(This isn’t a new write up any more than it’s a new visit, but I haven’t posted it here before!)
It was few year ago now – before the 200th anniversary – that I was at a dance festival in Belgium, and instead of going into Brussels for the day before an evening flight home, slipped off to Waterloo.
After a week in Flanders it was a bit disconcerting to be thrown into French halfway through the train journey, especially in a town with such a Flemish name. The town itself has the main museum, and a very helpful tourist office.
The Wellington museum
The Wellington museum in the town was originally the inn where he spent the nights before and after the battle.
(I wasn’t sure whether I was allowed to take pictures in the museum or not as I didn’t see any signs, but no one was watching me, and I had the flash off.)
I liked this picture, showing Scottish soldiers with captured eagles.
And of course I have a soft spot for Alexander Gordon, as another Scot – this is the bed where he died.
The great man himself, in the room where he wrote his dispatches – I think!
And there were ships! Napoleon being transferred from Bellerophon to Northumberland
It was a shame for him, but I love the idea of a monument to a leg.
I bought a copy of this map, in the hope it would help me understand the Master and Commander books better, but I don’t know what I did with it…
The tourist office had given me information about buses, but I decided to walk down to the battlefield – partly because I’d hardly walked anywhere for days, and partly to walk past some of the monuments.
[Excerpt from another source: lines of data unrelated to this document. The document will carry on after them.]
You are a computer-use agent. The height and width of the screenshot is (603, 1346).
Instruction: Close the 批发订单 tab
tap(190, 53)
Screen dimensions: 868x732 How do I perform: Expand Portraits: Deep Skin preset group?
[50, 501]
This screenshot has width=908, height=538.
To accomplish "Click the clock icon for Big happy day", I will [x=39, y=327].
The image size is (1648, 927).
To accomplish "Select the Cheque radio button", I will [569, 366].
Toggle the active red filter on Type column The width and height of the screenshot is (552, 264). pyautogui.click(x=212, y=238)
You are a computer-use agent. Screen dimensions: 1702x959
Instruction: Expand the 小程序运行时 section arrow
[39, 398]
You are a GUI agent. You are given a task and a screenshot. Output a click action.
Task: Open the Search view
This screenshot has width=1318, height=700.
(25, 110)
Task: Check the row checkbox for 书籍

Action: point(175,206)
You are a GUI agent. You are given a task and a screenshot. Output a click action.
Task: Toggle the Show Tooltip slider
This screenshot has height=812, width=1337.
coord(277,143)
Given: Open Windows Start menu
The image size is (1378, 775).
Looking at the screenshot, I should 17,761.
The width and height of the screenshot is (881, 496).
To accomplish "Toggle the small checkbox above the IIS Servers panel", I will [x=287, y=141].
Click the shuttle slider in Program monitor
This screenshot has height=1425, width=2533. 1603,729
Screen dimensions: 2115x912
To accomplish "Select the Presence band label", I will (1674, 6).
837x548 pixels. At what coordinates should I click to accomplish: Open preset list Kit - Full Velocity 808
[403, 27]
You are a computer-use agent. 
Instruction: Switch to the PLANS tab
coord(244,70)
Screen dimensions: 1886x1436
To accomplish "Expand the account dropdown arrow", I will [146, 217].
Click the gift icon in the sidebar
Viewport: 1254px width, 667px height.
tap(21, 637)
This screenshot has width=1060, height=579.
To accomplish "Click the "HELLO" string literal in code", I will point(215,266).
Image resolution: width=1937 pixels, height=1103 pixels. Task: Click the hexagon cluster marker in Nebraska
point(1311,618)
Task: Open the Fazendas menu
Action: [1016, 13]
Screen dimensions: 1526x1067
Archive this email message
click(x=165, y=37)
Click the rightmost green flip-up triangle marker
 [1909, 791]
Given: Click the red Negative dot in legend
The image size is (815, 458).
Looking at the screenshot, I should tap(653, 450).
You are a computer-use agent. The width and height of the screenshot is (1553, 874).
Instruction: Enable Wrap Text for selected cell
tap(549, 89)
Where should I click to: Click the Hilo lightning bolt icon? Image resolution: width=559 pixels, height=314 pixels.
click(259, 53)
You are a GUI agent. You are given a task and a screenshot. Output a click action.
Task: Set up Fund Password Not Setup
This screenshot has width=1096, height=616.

The first part was all very modern and dull, though – the bus might have been better!
This is the memorial to the surgeons of the field hospital at Mont St Jean farm.
And Mont St Jean itself.
I liked this painting.
The monuments are a wonderful mixture of large and imposing and small and unassuming.
The Belgian monument.
The Inniskilling Regiment of Foot.
A monument to a French regiment.
The Hanoverian monument.
Alexander Gordon’s monument, and its inscription
From there it’s not far to the battlefield – the Butte du Lion is very visible from the main road.
I was surprised by how flat the battlefield was, even allowing for the earth that was moved to make the mound.
The panorama was crowded but still surprisingly evocative – the soundtrack (including bagpipes) definitely helps with that.
A model of La Haie Sainte farm, at the centre of the battle.